Could you output each line below exactly as it appears, excluding any pictures?

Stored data
'''

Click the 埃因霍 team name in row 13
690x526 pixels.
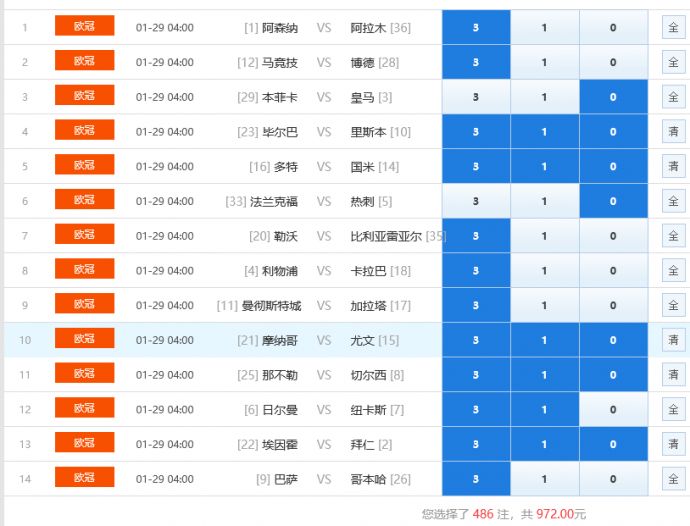279,444
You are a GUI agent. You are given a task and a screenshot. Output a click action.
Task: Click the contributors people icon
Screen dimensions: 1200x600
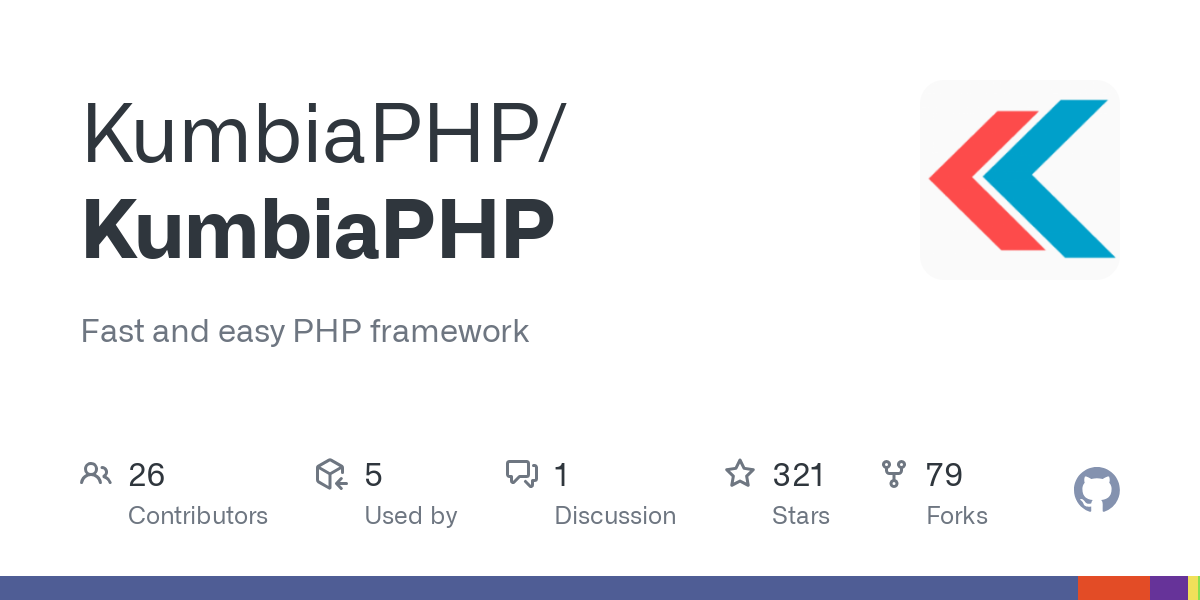tap(96, 474)
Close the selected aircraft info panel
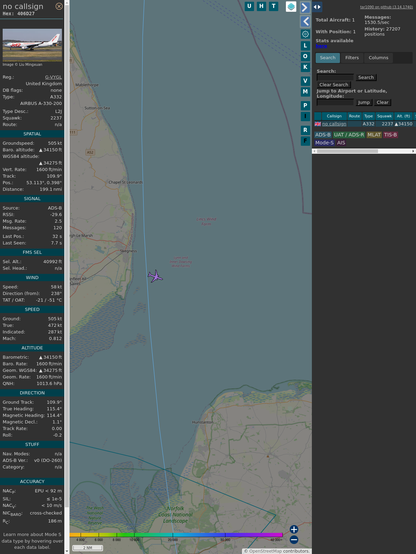 pyautogui.click(x=59, y=6)
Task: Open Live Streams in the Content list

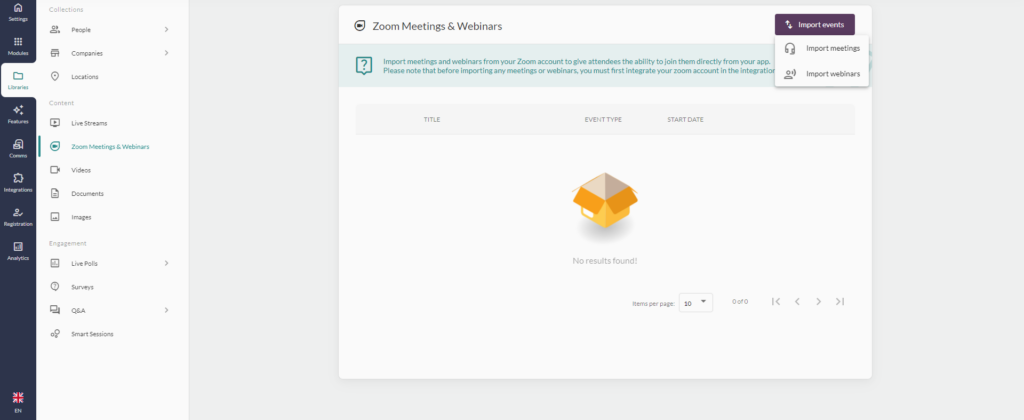Action: coord(89,123)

'''

### Reply
Click the 埃因霍 team name in row 13
690x526 pixels.
279,444
You are a GUI agent. You are given a task and a screenshot. Output a click action.
Task: Click the contributors people icon
Screen dimensions: 1200x600
tap(96, 474)
Close the selected aircraft info panel
 pyautogui.click(x=59, y=6)
Task: Open Live Streams in the Content list

Action: coord(89,123)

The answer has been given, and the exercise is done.